Saint Francis of Assisi once said “For it is in giving that we receive.” This quote can be reflected on an issue that has left scientists and philosophers alike, puzzled. Even though humans have evolved to survive and be self sufficient; why do they still feel gratitude from giving and doing things for others? This was a question that had interesting results following a study that was completed in 2006. “You gotta see this!” Jorge Moll, a neuroscientist at the National Institutes of Health, wrote in an email following the results of the 2006 study that himself and his colleague Jordan Grafman conducted. According to the Washington Post, this study by Jorge Moll and his colleague, was interesting and groundbreaking, it argued (and helped prove) that humans may have some moral compass. The study asked the question as to whether people actually feel better by giving to charity and helping others. The results astonishingly proved to answer yes.

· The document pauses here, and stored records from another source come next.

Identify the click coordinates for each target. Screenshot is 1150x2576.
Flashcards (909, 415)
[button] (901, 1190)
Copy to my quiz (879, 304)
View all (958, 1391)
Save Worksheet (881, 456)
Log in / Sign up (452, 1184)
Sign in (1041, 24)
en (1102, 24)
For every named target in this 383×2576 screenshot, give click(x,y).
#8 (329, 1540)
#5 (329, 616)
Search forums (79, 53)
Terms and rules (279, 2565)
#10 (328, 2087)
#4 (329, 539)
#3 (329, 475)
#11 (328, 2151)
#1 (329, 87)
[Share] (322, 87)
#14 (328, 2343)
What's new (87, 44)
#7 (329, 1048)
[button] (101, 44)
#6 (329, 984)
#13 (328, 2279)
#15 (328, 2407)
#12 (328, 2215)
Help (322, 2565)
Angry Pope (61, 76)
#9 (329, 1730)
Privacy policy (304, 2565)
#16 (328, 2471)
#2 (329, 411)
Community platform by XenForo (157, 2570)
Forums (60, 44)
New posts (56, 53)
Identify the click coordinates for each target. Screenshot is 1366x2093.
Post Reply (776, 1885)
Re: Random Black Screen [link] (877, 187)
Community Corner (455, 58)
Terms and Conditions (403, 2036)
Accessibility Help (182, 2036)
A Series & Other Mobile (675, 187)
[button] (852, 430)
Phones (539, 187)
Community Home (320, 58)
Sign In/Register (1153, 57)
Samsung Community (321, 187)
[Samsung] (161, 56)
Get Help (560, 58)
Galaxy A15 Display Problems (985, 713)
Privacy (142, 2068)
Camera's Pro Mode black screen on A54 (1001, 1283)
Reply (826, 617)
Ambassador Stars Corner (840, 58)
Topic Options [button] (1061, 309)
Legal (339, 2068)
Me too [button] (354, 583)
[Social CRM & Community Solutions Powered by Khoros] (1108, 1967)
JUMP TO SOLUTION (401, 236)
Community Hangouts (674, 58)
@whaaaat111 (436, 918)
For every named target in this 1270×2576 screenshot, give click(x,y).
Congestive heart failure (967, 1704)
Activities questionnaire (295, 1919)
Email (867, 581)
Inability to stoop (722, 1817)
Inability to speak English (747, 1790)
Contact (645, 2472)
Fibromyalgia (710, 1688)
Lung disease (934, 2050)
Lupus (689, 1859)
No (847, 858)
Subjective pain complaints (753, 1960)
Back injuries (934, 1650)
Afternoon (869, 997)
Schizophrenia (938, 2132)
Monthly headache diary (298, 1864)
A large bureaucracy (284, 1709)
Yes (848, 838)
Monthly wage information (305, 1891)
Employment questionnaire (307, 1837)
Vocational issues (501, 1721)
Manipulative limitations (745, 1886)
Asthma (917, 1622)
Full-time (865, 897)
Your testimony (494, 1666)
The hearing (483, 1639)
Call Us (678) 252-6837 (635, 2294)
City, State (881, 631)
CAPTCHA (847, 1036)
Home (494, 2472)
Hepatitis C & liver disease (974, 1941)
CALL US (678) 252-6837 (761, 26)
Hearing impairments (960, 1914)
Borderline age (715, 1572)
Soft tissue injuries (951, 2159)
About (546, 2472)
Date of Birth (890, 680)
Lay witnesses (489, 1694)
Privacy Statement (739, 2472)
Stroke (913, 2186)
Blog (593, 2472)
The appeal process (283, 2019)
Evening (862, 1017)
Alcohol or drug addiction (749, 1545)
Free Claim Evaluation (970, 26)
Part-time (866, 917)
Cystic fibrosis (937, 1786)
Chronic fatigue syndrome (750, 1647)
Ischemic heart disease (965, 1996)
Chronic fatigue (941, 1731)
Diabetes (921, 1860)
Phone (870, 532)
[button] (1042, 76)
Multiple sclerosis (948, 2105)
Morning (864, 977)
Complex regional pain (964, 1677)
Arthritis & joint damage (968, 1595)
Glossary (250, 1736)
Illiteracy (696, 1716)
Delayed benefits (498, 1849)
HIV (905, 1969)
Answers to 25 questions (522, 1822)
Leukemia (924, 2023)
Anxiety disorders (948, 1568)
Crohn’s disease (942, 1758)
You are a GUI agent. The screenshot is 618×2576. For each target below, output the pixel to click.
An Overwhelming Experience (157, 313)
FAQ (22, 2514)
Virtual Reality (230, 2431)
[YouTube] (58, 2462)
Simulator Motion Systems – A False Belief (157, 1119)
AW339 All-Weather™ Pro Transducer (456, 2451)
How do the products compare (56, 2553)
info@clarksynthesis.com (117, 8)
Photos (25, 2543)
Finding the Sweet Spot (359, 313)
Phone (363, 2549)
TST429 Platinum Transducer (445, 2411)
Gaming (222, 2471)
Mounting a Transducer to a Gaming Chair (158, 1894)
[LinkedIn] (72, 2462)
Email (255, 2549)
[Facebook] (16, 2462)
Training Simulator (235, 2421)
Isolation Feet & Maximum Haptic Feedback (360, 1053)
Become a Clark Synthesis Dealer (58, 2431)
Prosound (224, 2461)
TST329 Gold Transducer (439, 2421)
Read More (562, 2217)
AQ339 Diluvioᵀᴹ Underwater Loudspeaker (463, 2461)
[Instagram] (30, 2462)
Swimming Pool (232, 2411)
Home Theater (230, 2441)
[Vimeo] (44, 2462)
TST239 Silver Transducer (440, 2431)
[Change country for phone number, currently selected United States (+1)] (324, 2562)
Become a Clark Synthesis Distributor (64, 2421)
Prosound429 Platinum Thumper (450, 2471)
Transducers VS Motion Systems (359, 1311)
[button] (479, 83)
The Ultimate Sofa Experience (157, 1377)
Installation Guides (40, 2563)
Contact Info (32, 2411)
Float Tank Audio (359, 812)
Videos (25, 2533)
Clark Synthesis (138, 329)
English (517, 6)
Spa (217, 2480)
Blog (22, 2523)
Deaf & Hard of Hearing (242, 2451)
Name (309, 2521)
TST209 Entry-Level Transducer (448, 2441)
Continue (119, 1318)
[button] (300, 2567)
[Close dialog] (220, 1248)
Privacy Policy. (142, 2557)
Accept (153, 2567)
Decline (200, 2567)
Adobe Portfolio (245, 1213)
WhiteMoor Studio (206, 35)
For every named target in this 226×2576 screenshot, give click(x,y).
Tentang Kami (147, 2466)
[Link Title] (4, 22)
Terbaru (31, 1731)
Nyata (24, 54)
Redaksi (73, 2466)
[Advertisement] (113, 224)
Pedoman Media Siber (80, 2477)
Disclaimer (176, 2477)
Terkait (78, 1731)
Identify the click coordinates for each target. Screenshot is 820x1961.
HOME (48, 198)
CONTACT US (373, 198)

The neuroscientists found that humans may indeed have some form of a moral compass, that may have been passed down on an evolutionary track from another species. This study helped to argue that morality could in fact be hardwired in the brain. This would explain why humans can feel instant gratification from selfless acts of kindness and giving. Moll and Grafman helped in the end to prove that morality is not an abstract concept, but something that is more innate.
Interview.net describes Jorge Moll, the neuroscientist behind this study, as an intelligent man with a long and impactful history in the medical and science fields. Moll has always had the intent to help people who have a lower quality of life. This has proven successful, Jorge Moll got his MD in Neuroscience from the Federal University of Rio de Janiero, Brazil. He has also been the president of D’Or Institute of Research and Education (IDOR) as well as the Director of the Cognitive & Behavioral Neuroscience Unit (CBNU) and, the Neuroinformatics Workgroup (fehosul.org.br). In general, Moll has been an impactful person in the world of cognitive sciences.